> WHAT THE TASK ASKS:
Reproduce verbatim the span of the language-extensions passage below, beginning at the words "Key point: As" and stopping after the words "a library-like syntax.".

> SOURCE EXCERPT:
•••••
Over the course of those first several months, I gradually realized that a few patterns were emerging in my thinking, notably (but not only): 1. I kept trying to make a language feature look like a library, but it still required compiler knowledge and so it was still a language feature in library-syntax clothing and I was only fooling myself that that somehow made it more like a library. 2. I kept discovering differences where this really was a foreign object model that couldn't be expressed directly in ISO C++ any more than full ISO C++ classes with virtual functions could be expressed directly in ISO C.
I see the same patterns here in this thread, and I understand completely because I said the same kinds of things for months in early 2004 during the C++/CLI design effort when I didn't understand the full problem. I appreciate the patience the team had with me as I absorbed it, but even then it took months in daily meetings in rooms with whiteboards and high-bandwidth interaction.
In this comment format, I can't possibly convey all that learning derived from months of face-to-face interaction with the best experts on the technologies, but maybe I can distill some key learnings and why I felt they were so important in changing my understanding of the nature of the problem.
Pursuing an Analogy: A General Answer to "Why Language Extensions"
Let me pursue the analogy with expressing virtual functions in ISO C, because it's a very good one that directly applies to expressing foreign object models in ISO C++.
In the past, people could have (and sometimes did) argue at great length that C is enough (heck, it's Turing-complete and you can write OSes in it) so "you don't need C++ classes and 'virtual' etc. added to the C language, you can write your own vtables in C" and look here are three projects I can cite that did that...
... Yes, clearly, you can. But that "you can" completely glosses over the costs, including the usability and other drawbacks of doing it by hand, including the quantity of code you write, the quality of the code you write, the quality of error messages, the run-time performance, and the tooling difficulty and quality. If that list sounds familiar because I've mentioned those same things already earlier in the thread, it's because it's what always happens when you fail to expose high-level abstractions and instead use low-level abstractions plus coding conventions.
So how would you answer someone who presses you with the question, "well, can you tell us why it isn't possible to just write our own vtables in C"? Of course it's possible -- and at this point, before you can say more, they may tend to interrupt with 'ha! it's possible, you admit it! so you can have no valid reason not to have done it in just ISO C' -- ; but that doesn't change the fact that it's not a good solution because you're missing abstractions that belong in the language because they require compiler knowledge.
Key point: As soon as something requires compiler knowledge, it's a language feature. Pushing the language extensions somewhere else, like to a MIDL language+tool, is just squeezing the toothpaste tube and moving the extension to somewhere else in the design space; it's not removing the need for language extensions.
Corollary: Magic libraries and compiler code generation tools are language extensions. As soon as something requires compiler knowledge, it's not a normal library type, and wishing won't make it so. Neither will giving it a library-like syntax.
•••••
> MATERIAL SHOWN:
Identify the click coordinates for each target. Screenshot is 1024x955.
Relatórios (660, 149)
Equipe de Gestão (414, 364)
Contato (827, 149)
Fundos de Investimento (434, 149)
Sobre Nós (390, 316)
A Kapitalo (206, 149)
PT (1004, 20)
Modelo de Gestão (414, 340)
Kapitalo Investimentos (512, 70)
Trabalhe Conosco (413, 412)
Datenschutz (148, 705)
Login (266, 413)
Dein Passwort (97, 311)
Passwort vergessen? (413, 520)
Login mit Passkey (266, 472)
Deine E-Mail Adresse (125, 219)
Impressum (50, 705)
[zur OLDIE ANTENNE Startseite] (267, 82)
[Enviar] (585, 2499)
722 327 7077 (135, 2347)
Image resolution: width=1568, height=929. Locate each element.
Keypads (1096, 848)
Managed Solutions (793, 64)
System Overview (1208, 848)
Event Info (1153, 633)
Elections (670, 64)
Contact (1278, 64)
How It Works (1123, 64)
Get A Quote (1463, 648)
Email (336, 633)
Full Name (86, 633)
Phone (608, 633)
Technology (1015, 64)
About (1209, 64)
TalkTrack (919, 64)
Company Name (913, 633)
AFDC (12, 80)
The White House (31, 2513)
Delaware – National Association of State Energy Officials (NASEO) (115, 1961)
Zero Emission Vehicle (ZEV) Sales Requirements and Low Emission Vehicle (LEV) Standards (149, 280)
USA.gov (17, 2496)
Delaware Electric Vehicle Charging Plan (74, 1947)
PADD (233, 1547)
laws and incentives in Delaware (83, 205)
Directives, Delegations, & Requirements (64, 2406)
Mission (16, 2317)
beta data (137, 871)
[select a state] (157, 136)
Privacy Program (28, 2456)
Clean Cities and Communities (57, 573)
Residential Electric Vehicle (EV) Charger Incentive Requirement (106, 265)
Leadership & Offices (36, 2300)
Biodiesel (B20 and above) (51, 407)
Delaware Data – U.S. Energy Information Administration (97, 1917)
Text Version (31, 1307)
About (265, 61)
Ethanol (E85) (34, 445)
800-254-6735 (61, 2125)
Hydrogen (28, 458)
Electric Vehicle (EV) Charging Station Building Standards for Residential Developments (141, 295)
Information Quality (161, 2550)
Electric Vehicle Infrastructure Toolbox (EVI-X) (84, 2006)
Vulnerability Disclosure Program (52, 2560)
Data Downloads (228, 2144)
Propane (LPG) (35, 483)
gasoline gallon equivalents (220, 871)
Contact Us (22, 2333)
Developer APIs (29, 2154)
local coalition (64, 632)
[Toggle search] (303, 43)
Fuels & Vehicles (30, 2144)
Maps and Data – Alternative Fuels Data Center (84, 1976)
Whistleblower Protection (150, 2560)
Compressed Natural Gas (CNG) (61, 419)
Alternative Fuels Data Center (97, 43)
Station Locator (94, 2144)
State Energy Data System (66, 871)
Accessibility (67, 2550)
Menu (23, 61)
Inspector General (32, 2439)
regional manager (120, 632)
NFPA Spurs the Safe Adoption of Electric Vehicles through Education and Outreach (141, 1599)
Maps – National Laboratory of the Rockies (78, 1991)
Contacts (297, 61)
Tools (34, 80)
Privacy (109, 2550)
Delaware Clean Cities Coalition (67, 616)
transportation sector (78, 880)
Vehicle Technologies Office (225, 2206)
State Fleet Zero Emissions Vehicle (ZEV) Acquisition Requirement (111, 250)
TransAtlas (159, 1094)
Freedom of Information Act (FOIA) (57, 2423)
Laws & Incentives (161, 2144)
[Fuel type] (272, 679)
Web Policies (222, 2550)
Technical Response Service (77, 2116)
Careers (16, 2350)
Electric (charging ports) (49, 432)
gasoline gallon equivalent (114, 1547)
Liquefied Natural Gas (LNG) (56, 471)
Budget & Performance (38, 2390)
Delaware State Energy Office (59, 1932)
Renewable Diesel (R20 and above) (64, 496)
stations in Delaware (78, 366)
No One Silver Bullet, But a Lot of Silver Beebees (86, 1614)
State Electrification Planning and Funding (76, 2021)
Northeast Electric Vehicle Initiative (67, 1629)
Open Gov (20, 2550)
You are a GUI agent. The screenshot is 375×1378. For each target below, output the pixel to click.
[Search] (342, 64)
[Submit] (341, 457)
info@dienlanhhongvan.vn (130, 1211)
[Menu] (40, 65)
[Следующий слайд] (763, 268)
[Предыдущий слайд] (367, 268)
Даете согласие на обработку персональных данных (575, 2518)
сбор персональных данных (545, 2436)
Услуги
•••••
> RESULT BELOW:
Key point: As soon as something requires compiler knowledge, it's a language feature. Pushing the language extensions somewhere else, like to a MIDL language+tool, is just squeezing the toothpaste tube and moving the extension to somewhere else in the design space; it's not removing the need for language extensions.
Corollary: Magic libraries and compiler code generation tools are language extensions. As soon as something requires compiler knowledge, it's not a normal library type, and wishing won't make it so. Neither will giving it a library-like syntax.